Terms such as cryptovirology, malware, kleptogram, or kleptography may be unfamiliar to the reader, but the basic concepts associated with them certainly are familiar. Everyone knows—often from sad experience—about viruses, Trojan horses, and worms and many have had a password “harvested” by a piece of software planted surreptitiously on their computer while browsing the Net. The realization that a public key could be placed in a virus so that part of its payload would be to perform a one-way operation on the host computer that could only be undone using the private key held by the virus' author was the discovery from which Malicious Cryptography sprang. Rather than describe these notions here, intriguing as they are, I'll only try to set the stage for the authors' lucid description of these and other related notions.

Superficially, information security, or information integrity, doesn't appear to be much different from other functions concerned with preserving the quality of information while in storage or during transmission. Error detecting and correcting codes, for example, are intended to ensure that the information that a receiver receives is the same as that sent by the transmitter. Authentication codes, or authentication in general, are also intended to ensure that information can neither be modified nor substituted without detection, thus allowing a receiver to be confident that what he receives is what was sent and that it came from the purported transmitter. These sound remarkably alike in function, but they are fundamentally different in ways that are at the heart of Malicious Cryptography. The greatest service this Foreword can render is to give the reader a crisp, clear understanding of the nature of this difference in order to set the stage for the book that follows.

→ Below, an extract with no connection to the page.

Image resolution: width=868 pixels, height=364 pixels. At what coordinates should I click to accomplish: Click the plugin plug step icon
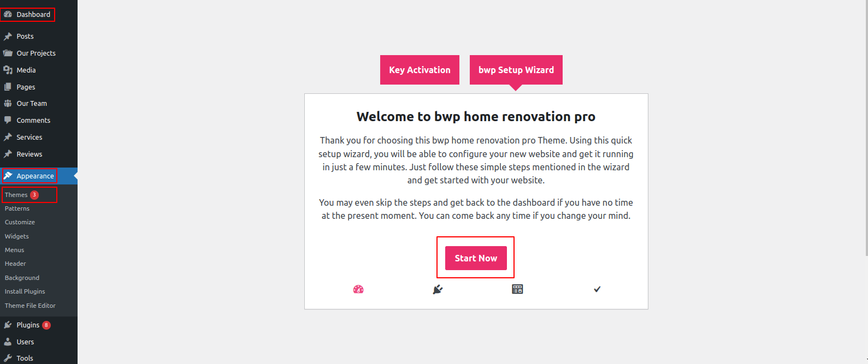[438, 289]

Most system functions can be quantitatively specified and tested to verify that the specifications are met. If a piece of electronic equipment is supposed to operate within a specified range of a parameter (such as voltage, acceleration, temperature, shock, vibration, and so forth), then it is a straightforward matter to devise tests to verify that it does. Closer in spirit to information security and integrity than physical environmental specifications would be a specification of a communication system's immunity to noise or bit errors. One might specify the minimum data bandwidth for a given signal to noise (SN) ratio or the allowable bit error rate. Again it is a straightforward matter to devise tests that verify the data bandwidth or the bit error rate for a signal possessing the specified signal to noise ratio. Error detecting and correcting codes may be tailored to the expected statistical nature of the noise, Fire codes for burst errors or Grey codes for an angular position reading device, etc. But the verification that the system is meeting specifications remains straightforward and quantitative.

Security is fundamentally different from any other system parameter, however. One of the largest alarm and vault manufacturers in the U.S. discovered this in a costly example a few years ago. Vaults and safes are routinely certified for the time documents will survive undamaged in a fire—itself specified by temperature and type (oil, structural, electrical, etc.). They had developed a new composite material that was very resistant to cutting, drilling, burning, etc. Extensive tests had been conducted with cutting tools of all sorts including oxyhydrogen burning bars, drilling with mechanical drills and hypervelocity air-abrasive drills, etc. Based on these results, they guaranteed their safes and vaults made of the new material would provide a specified minimum time for penetration. What they had overlooked was that linear cutting charges (shaped charges) that were widely used in the oil industry for cutting oil well casings and in the demolition business for slicing building supports to bring down buildings could be used to cut out a panel from the side of a safe or vault in milliseconds instead of requiring hours. This long aside is very germane to this Foreword. The safe and vault company had measured the resistance of their product to the attacks they anticipated would be used against them. The robbers used an entirely unexpected means to open the vault—and the company paid dearly for their oversight. Malicious Cryptography is almost entirely about doing things in completely unexpected ways in information integrity protocols.

Going back to the example with which we started, the fundamental difference between error detecting and correcting codes and authentication, both of which function to ensure the integrity of information, is that the first is pitted against nature and the other against a human adversary. Nature may be hostile, the signal to noise ratio may be large, the signal may drop out for extended periods of time, other signals may randomly mask the desired signal, but nature is neither intelligent nor adaptive. A human opponent is both. He may also be interactive, probing to gain information to allow him to refine and adapt his attacks. As those of us in the information security business like to say, there is no standard attacker and no standard attack. This is in contrast with all other specifications where standard environments, no matter how hostile or unpredictable, are the norm.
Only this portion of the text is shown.